Inmitten der Diskussion über eine Bewaffnung von Lehrern in den USA hat die Polizei in Georgia einen Lehrer festgenommen, der sich bewaffnet in einem leeren Klassenraum verbarrikadiert hatte. Das bestätigte Polizeisprecher Bruce Frazier am Mittwoch vor Medien.

Als der Direktor der Dalton High School den Raum habe aufsperren wollte, hätten Zeugen von mindestens einem Schuss aus dem Raum berichtet. Danach habe der Direktor Alarm ausgelöst.
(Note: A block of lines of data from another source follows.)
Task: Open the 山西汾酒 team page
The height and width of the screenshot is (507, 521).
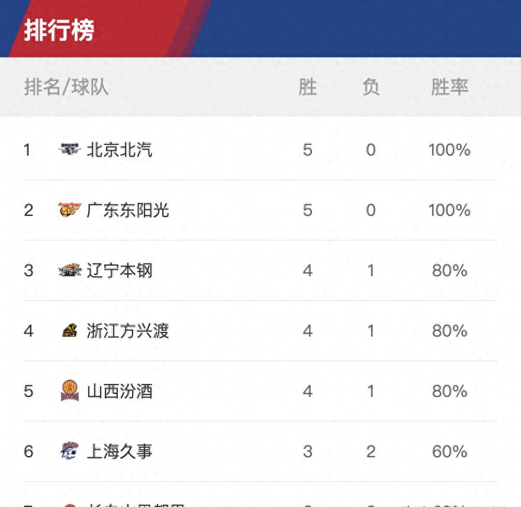Action: point(120,391)
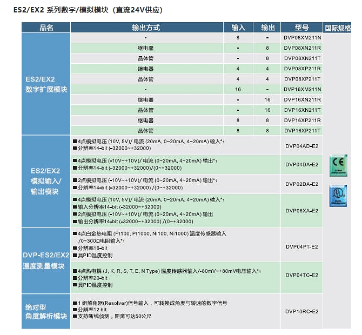The height and width of the screenshot is (335, 362).
Task: Select the ES2/EX2 模拟输入/输出模块 category cell
Action: click(46, 181)
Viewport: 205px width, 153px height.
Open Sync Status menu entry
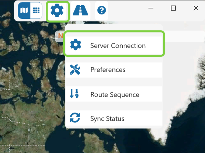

Evakuierung von Schülern der Marjory Stoneman Douglas High School in Parkland, Florida, USA, 14. Februar 2018

Kinder seien zu keinem Zeitpunkt in Gefahr gewesen, sagte der Sprecher. Der Lehrer sei allein in dem Raum gewesen und habe es offensichtlich nicht auf Kinder abgesehen gehabt.

Der Mann habe sich nach 30 bis 40 Minuten freiwillig gestellt, in denen er mit der Polizei konfrontiert gewesen sei. Lokale Medien berichteten unter Berufung auf Ermittler, der Mann habe sich möglicherweise das Leben nehmen wollen und sich deshalb eingesperrt. Der Polizeisprecher wollte diese Berichte nicht bestätigen. Laut Polizei wurde eine Pistole sichergestellt. Der Lehrer ist den Angaben zufolge 53 Jahre alt und unterrichtet Sozialkunde.
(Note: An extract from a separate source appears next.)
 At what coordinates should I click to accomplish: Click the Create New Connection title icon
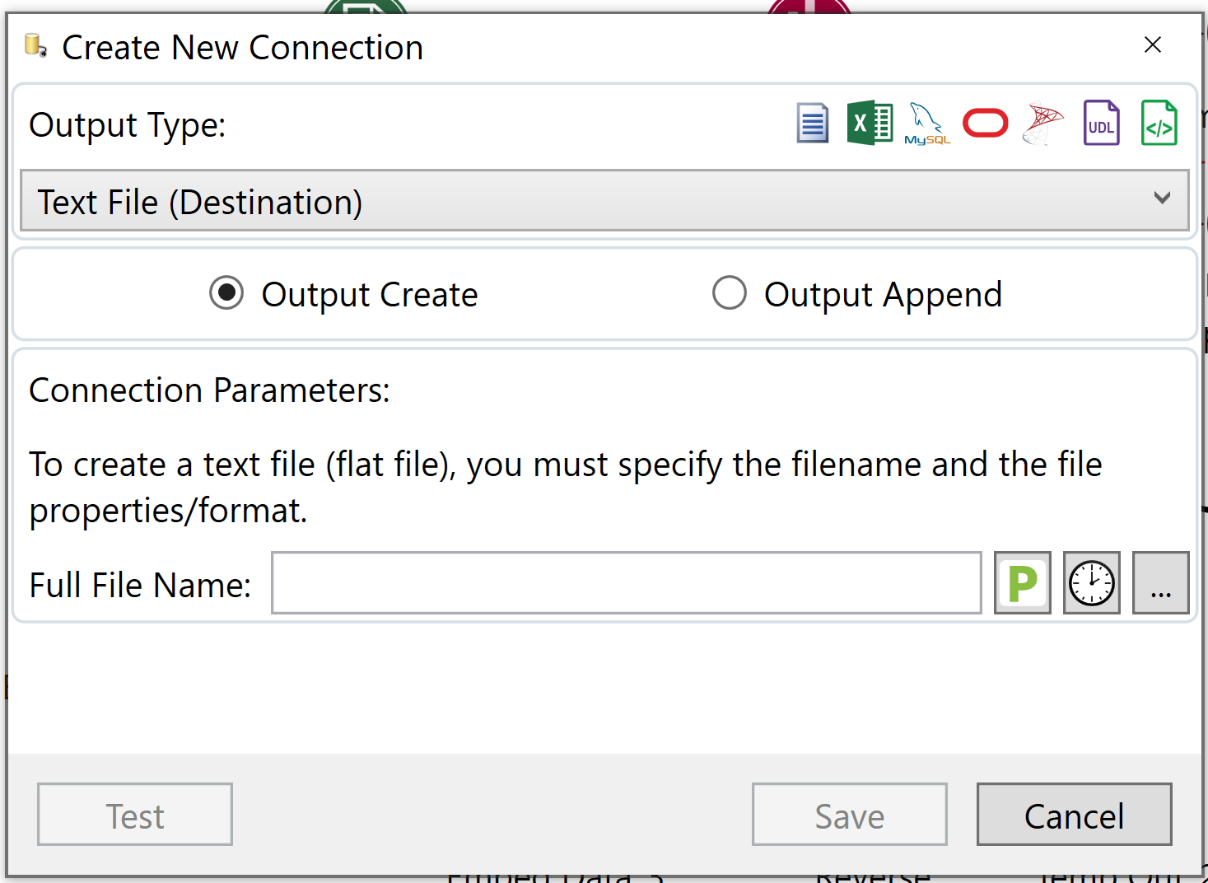35,46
Die Polizei von Dalton erklärte am Mittwoch auf Twitter, sie habe auf Berichte über Schüsse reagiert und ein Großaufgebot zu der High School geschickt. Etwa 2.000 Kinder werden dort unterrichtet. Dalton liegt etwa 145 Kilometer nördlich von Atlanta im US-Bundesstaat Georgia.

Alle Kinder seien an einen sicheren Ort gebracht worden, sagte Sprecher Frazier. Eine Schülerin habe sich beim Weglaufen am Knöchel verletzt.

Die Nachricht hatte in den USA vor allem in sozialen Netzwerken rasch sehr großes Aufsehen erregt. Sie kam zwei Wochen nach dem von US-Präsident Donald Trump unterstützten Vorschlag, einige Lehrer zu bewaffnen.

Trump hatte diesen Vorschlag nach den tödlichen Schüssen an einer Schule in Florida gemacht. Dort hatte vor zwei Wochen ein Ex-Schüler 17 Menschen an einer High School erschossen. Seither schlagen in den USA die Wellen der Diskussion über das Waffenrecht hoch.